Nah, kalau kita berbicara membahas kekinian, maka sejatinya negara sedang menghadapi wabah pandemi Covid-19 dan gejolak keamanan dan ketertiban masyarakat, antara lain wabah radikalisme dan aksi teror di beberapa daerah antara lain di Papua.
Dua masalah besar yang sangat memerlukan aparat kamtibmas dalam hal ini polisi untuk all out menanganinya. Pada kondisi seperti ini, maka sangat diperlukan aparat pendukung tugas tugas kabtibmas yang tengah merebak.
Dalam konteks ini sangat masuk akal pemerintah membutuhkan lebih banyak lagi orang orang terlatih yang dapat mendukung tugas keamanan dan ketertiban masyarakat.
Pemerintah membutuhkan struktur organisasi kekuatan yang tersebar berdekatan ke dalam rongga sendi dari struktur pemerintahan daerah. Pemerintah membutuhkan dinamika pergeseran pasukan yang setiap saat dekat dengan permasalahan yang harus ditanggulangi.

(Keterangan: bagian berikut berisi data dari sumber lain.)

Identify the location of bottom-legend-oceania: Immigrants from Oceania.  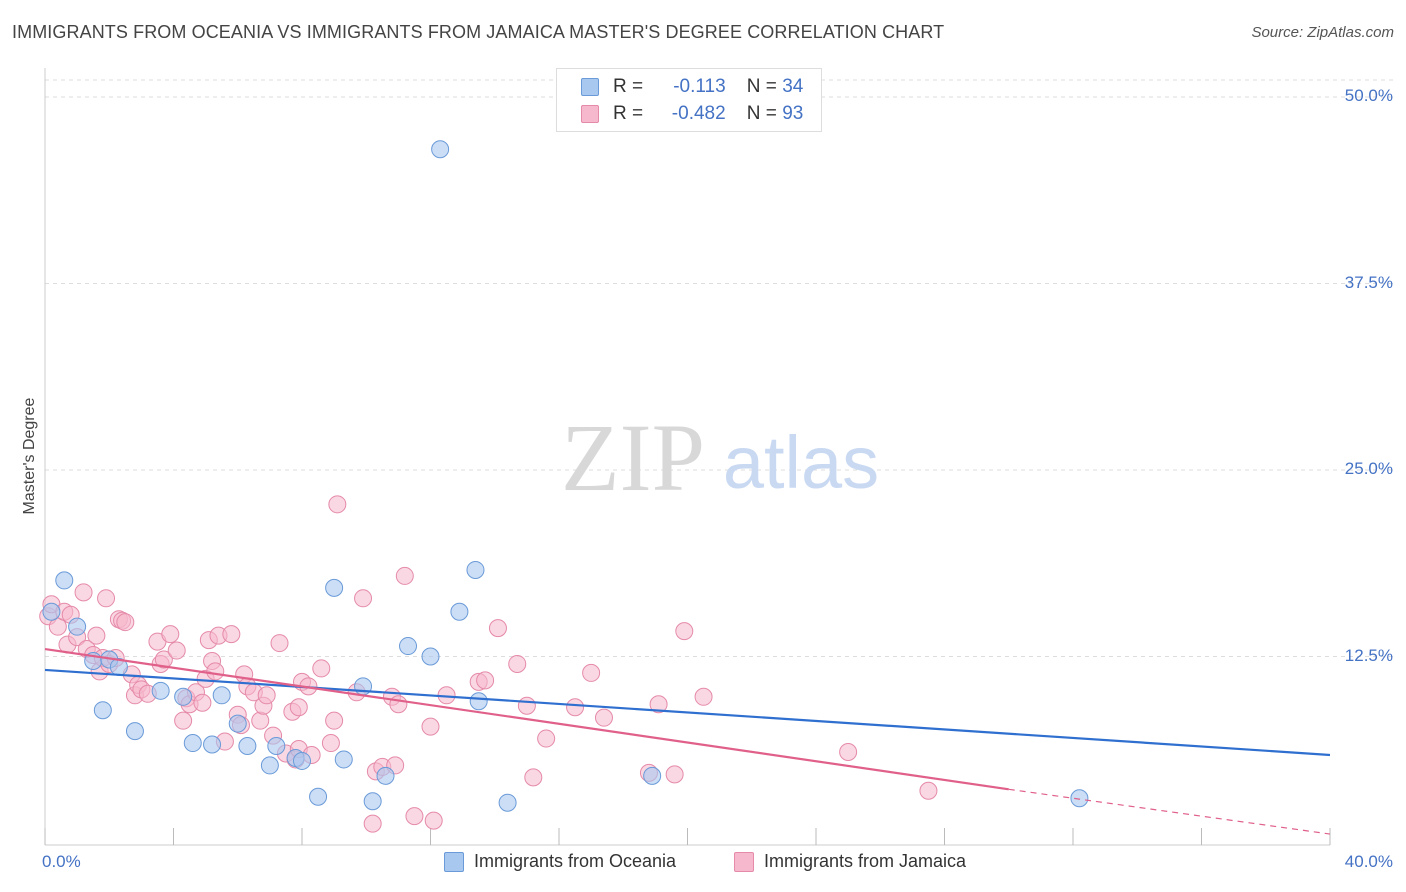
(560, 862).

Dengan demikian, maka sangat besar kemungkinan Presiden dalam hal ini akan menugaskan unsur pimpinan matra Darat dari jajaran TNI untuk memimpin dan mengkoordinasikan dalam menggerakkan TNI pada tugas tugas berkait penanggulangan Covid-19 dan pergolakan daerah.

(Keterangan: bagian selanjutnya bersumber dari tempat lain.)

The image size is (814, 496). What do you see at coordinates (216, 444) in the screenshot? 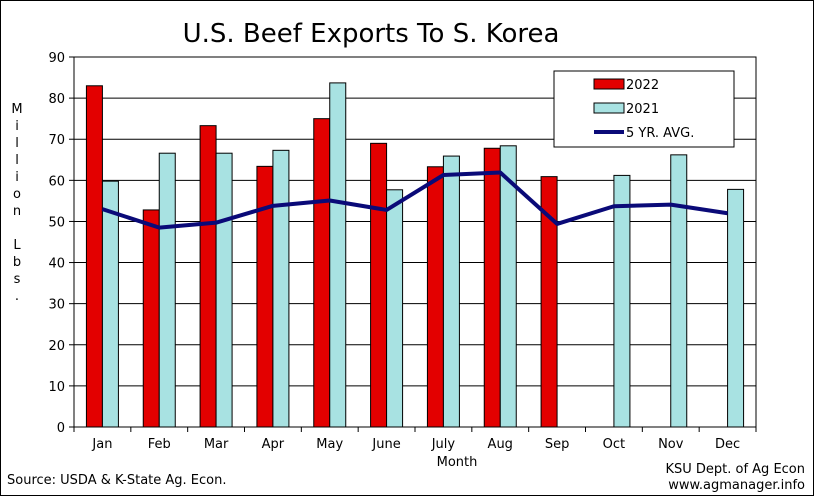
I see `x-tick-label: Mar` at bounding box center [216, 444].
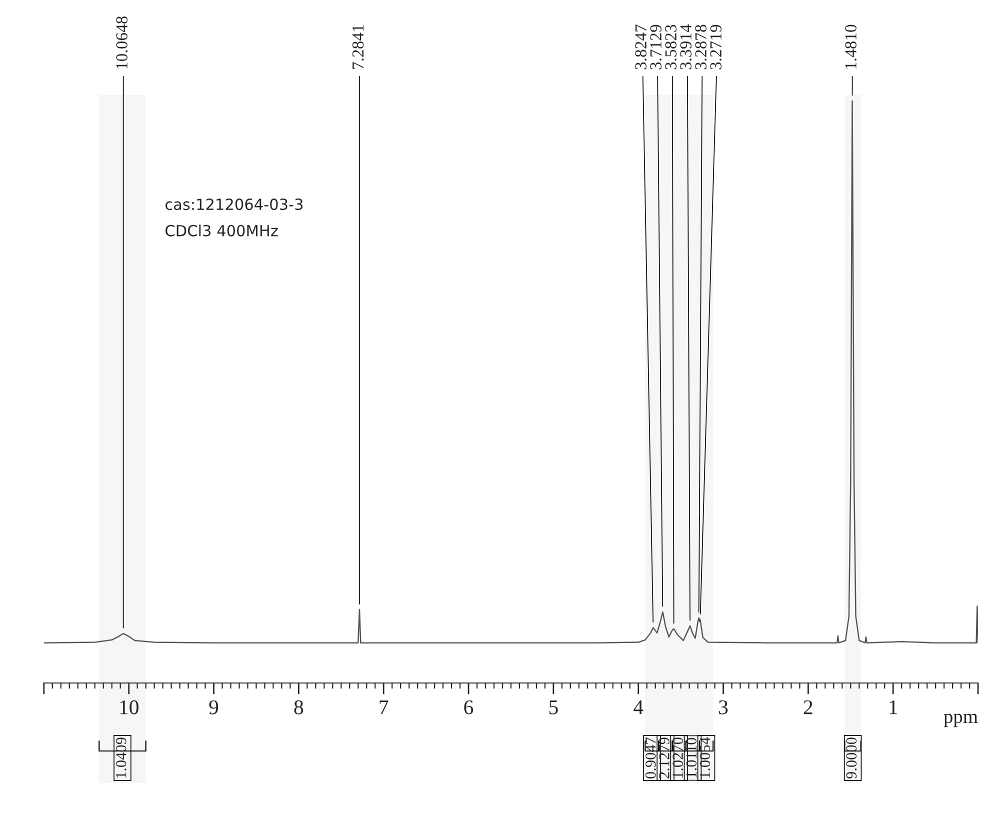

Kesimpulannya adalah matra mana yang akan diberi tanggung jawab memimpin TNI akan sangat tergantung kepada perkembangan dinamika mutakhir yang tengah dihadapi sebagai tantangan terhadap aspek pertahanan keamanan negara.
Siapa pun yang dipilih Presiden, dipastikan ada pertimbangan khusus yang melatarbelakangi dan sebagai warganegara yang baik kita harus menghormatinya.
Kewenangan menunjuk Panglima TNI seyogyanya memang harus berada dalam otoritas penuh seorang Presiden, tanpa campur tangan pihak lain, siapa pun dia.
Prosedur fit and proper test untuk Panglima TNI di DPR memang merupakan sebuah ide dan gagasan bagus yang bermaksud baik. Sayangnya adalah bahwa selama ini hal itu justru terlihat hanya membawa dinamika penunjukan tugas Panglima TNI bergeser ke ranah politik.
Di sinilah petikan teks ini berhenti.